--- PROVIDED RECORDS ---

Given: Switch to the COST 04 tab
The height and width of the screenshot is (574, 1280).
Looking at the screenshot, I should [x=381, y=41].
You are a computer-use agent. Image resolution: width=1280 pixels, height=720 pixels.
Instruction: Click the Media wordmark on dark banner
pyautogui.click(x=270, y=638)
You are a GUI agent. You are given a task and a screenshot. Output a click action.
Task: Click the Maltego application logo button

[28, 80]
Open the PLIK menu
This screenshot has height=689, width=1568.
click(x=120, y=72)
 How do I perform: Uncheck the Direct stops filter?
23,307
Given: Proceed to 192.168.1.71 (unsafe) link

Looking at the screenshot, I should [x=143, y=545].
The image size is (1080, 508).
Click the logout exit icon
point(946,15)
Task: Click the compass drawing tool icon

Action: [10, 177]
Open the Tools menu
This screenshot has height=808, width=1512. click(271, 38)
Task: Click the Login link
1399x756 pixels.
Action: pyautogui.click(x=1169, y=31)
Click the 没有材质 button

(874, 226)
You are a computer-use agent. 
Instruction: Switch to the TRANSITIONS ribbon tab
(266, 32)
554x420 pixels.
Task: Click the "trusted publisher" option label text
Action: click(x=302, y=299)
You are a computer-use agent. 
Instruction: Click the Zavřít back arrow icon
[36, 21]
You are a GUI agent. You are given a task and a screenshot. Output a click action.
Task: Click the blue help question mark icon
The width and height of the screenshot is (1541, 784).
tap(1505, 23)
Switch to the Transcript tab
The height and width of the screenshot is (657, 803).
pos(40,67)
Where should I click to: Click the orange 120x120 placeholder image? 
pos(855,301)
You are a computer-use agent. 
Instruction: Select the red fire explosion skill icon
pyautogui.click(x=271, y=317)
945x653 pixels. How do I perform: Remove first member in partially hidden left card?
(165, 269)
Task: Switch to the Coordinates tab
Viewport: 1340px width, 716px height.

---

■ WHAT TO WORK ON:
Format the data from the line with "Open the Tools menu" up to and including the line with "pos(855,301)" as a JSON list of strings, one string per line, leaving out blank lines.

■ SOLUTION TO THIS EXERCISE:
[
  "Open the Tools menu",
  "This screenshot has height=808, width=1512. click(271, 38)",
  "Task: Click the Login link",
  "1399x756 pixels.",
  "Action: pyautogui.click(x=1169, y=31)",
  "Click the 没有材质 button",
  "(874, 226)",
  "You are a computer-use agent. ",
  "Instruction: Switch to the TRANSITIONS ribbon tab",
  "(266, 32)",
  "554x420 pixels.",
  "Task: Click the \"trusted publisher\" option label text",
  "Action: click(x=302, y=299)",
  "You are a computer-use agent. ",
  "Instruction: Click the Zavřít back arrow icon",
  "[36, 21]",
  "You are a GUI agent. You are given a task and a screenshot. Output a click action.",
  "Task: Click the blue help question mark icon",
  "The width and height of the screenshot is (1541, 784).",
  "tap(1505, 23)",
  "Switch to the Transcript tab",
  "The height and width of the screenshot is (657, 803).",
  "pos(40,67)",
  "Where should I click to: Click the orange 120x120 placeholder image? ",
  "pos(855,301)"
]